• [Written task] Collect every line in the items below that contains the word "info". Case counts.

• [Records supplied]
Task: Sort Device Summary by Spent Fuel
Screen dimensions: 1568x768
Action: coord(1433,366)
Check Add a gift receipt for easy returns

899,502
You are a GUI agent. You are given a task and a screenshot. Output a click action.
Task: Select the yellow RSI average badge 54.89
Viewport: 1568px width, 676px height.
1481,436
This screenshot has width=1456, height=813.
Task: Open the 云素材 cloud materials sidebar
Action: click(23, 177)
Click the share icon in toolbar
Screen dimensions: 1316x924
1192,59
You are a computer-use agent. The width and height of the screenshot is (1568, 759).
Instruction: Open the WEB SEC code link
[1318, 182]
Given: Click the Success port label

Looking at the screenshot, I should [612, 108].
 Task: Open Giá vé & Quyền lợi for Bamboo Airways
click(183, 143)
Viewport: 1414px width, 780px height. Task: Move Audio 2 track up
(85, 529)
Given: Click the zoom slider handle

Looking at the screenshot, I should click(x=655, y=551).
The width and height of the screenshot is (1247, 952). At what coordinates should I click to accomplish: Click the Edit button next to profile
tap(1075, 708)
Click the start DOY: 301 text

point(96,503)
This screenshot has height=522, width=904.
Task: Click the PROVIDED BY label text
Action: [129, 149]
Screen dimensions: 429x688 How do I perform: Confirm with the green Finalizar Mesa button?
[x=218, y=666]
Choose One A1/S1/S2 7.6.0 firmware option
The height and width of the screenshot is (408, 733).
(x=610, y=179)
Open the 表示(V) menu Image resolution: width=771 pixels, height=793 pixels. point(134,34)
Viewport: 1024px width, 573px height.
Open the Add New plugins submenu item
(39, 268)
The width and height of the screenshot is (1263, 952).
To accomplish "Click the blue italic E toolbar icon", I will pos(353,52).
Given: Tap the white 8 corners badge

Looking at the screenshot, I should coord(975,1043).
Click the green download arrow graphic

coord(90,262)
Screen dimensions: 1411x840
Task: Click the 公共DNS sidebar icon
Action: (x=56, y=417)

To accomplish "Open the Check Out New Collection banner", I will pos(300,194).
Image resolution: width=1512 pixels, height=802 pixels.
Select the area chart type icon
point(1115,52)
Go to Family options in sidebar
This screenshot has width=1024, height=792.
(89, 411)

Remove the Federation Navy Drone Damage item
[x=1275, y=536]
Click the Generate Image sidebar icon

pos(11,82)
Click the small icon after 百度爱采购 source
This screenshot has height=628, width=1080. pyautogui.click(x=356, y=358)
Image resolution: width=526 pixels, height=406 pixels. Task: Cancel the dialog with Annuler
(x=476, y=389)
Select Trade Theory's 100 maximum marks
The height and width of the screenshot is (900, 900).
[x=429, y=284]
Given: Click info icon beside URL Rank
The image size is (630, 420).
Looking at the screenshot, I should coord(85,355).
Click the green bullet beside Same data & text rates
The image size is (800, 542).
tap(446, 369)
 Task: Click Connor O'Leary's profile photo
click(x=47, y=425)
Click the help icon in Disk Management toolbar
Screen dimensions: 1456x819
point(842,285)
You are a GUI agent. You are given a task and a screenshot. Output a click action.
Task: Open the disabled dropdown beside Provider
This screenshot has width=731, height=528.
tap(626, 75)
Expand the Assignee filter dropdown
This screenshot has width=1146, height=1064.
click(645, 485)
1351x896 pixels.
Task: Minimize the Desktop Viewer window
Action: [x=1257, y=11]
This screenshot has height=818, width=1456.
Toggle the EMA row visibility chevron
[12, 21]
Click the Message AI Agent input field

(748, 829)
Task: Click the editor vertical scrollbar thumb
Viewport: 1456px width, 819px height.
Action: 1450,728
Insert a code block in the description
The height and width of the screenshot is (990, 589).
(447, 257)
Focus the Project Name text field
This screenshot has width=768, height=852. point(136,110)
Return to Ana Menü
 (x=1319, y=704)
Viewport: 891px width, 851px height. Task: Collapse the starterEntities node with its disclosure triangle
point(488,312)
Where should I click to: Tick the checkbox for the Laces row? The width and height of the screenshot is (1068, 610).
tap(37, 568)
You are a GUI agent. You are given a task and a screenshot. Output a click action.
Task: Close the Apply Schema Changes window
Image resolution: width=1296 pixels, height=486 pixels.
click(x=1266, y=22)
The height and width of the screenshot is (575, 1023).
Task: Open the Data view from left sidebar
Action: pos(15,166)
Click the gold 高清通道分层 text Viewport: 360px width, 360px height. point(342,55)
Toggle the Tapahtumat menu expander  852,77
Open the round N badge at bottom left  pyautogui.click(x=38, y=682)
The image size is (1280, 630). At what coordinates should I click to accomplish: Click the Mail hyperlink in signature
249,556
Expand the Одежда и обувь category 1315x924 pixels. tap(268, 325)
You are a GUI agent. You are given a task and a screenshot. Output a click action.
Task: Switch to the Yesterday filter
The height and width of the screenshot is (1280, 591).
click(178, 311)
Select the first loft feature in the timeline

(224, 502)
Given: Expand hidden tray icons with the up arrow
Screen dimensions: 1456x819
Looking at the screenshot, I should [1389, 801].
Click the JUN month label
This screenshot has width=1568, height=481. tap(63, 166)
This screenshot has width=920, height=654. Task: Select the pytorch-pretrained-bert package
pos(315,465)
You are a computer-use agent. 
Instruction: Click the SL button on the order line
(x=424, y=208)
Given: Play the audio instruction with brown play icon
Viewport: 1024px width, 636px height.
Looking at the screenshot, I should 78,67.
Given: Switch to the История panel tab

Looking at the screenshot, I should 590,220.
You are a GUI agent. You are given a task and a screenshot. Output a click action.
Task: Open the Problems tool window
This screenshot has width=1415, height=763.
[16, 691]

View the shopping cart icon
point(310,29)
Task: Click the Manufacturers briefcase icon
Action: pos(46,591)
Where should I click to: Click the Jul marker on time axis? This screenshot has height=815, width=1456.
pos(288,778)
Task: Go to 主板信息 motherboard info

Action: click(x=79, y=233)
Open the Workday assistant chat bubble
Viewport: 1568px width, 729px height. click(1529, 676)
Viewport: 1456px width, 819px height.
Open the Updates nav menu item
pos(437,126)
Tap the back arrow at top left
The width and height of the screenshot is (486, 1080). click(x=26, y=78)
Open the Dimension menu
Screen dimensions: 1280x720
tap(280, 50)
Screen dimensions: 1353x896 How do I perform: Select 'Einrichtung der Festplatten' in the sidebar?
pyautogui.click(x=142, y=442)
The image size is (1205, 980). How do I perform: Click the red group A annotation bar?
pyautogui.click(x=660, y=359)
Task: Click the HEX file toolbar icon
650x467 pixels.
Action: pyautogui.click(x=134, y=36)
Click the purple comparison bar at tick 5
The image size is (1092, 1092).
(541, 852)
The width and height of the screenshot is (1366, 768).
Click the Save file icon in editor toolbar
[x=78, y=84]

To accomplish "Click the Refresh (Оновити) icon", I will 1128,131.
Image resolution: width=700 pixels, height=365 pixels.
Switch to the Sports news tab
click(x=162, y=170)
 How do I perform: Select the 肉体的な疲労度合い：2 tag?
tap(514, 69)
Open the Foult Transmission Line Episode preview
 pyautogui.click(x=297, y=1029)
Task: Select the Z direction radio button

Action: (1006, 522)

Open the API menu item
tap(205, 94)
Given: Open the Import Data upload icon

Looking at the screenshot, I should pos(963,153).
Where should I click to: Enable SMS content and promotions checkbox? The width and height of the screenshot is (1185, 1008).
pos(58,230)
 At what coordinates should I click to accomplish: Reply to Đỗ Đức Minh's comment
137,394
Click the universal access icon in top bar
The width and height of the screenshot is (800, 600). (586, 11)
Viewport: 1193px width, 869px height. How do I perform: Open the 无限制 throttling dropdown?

• [Full output]
Given: Click info icon beside URL Rank
Task: Go to 主板信息 motherboard info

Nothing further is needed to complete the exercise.